Dull Mortgage REIT Earnings: ETFs In Focus

The year has been marked by ups and downs for mortgage REITs that provide real estate financing through the purchase of mortgages and mortgage-backed securities (MBS). Volatile markets have been triggered by global growth worries and seesawing oil prices.

During the first half of the second quarter, chances of a rate hike kept the mREIT industry on tenterhooks. However, with the dismal jobs report in early June, followed by disappointing GDP data and weaker-than-expected manufacturing data, chances of a hike diminished substantially.

A low interest rate environment is expected to benefit the performance of mortgage REITs. These REITs finance their investments with equity and debt capital and generate profits through the spread between interest income on mortgage assets and funding costs. Lower interest rates would certainly aid their borrowing cost, pushing earnings and dividends higher. Meanwhile, these companies are buying back shares and diversifying their businesses to beat market woes.

Below we have highlighted the earnings of some of the major players in the mortgage REIT sector.

Earnings in Detail

American Capital Agency Corp. (AGNC - Analyst Report) saw second-quarter 2016 net spread and dollar roll income of 56 cents per share (excluding the estimated “catch-up” premium amortization benefit),in which was ahead of the Zacks Consensus Estimate of 51 cents. The reported figure also came in higher than 52 cents in the prior-year quarter. However, the company’s net interest income (“NII”) of $217 million missed the Zacks Consensus Estimate of $232 million but was higher than $196 million in the prior-year quarter.

As of June 30, 2016, the company’s net book value per share was $22.22, up from $22.09 as of March 31, 2016.

Another key player, Annaly Capital Management, Inc. (NLY - Analyst Report) saw second-quarter 2016 normalized core earnings per share of 29 cents, down from 41 cents earned a year ago butin line with the Zacks Consensus Estimate. NNI totaled $294 million, down 42.5% year over year but a head of the Zacks Consensus Estimate of $211 million.

Annaly’s book value per share came in at $11.50 as of June 30, 2016, compared with $11.61 as of March 31, 2016. At the end of the quarter, the company’s capital ratio (representing the ratio of stockholders’ equity to total assets) was 13.2%, down from 14.6% in the prior-year quarter.

ETFs to Watch

Despite mixed second-quarter results, these mREITs have managed to hold on to modest gains, which are expected to translate into decent performance of REIT ETFs with significant exposure to them. Below, we have highlighted two of these ETFs that are likely to remain in focus in the upcoming days.

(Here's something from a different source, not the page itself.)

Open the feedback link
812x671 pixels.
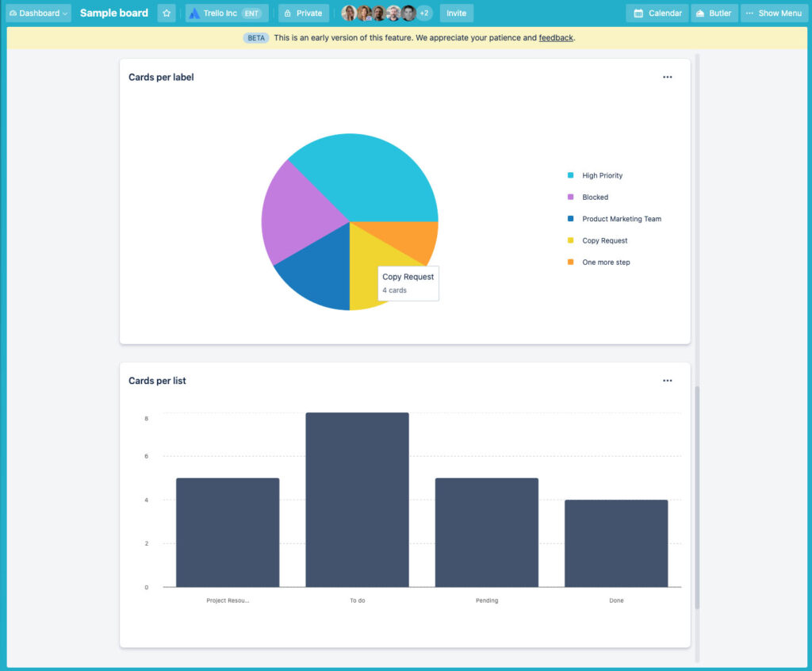click(555, 37)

iShares Mortgage Real Estate Capped ETF (REM - ETF report)

REM tracks the FTSE NAREIT All Mortgage Capped Index, measuring the performance of the residential and commercial mREIT market in the U.S. The fund consists of 38 securities in its basket while it charges investors 48 bps a year. American Capital and Annaly Capital are the top two holdings in the fund with a combined allocation of almost 30%. The product has amassed around $1.2 billion in its asset base and trades in an average volume of 1.5 million shares per day. It has a solid yield of 10.24%. REM gained 1.9% in the last 10 days and has a Zacks ETF Rank #2 or ‘Buy’ rating with a Medium risk outlook.

VanEck Vectors Mortgage REIT Income ETF (MORT - ETF report)

The ETF tracks the MVIS Global Mortgage REITs Index. The fund consists of 25 stocks and charges 41 bps in investor fees per year. Like REM, American Capital and Annaly Capital also occupy the top two spots in MORT, having a combined exposure of more than 25%. The fund is relatively less popular with an asset base of $106.3 million and an average volume of roughly 23,000 shares per day. It has a dividend yield of 8.25%, comparable to that of REM. MORT also gained 1.9% in the last 10 days. The fund has a Zacks ETF Rank #3 or ‘Hold’ rating with a Medium risk outlook.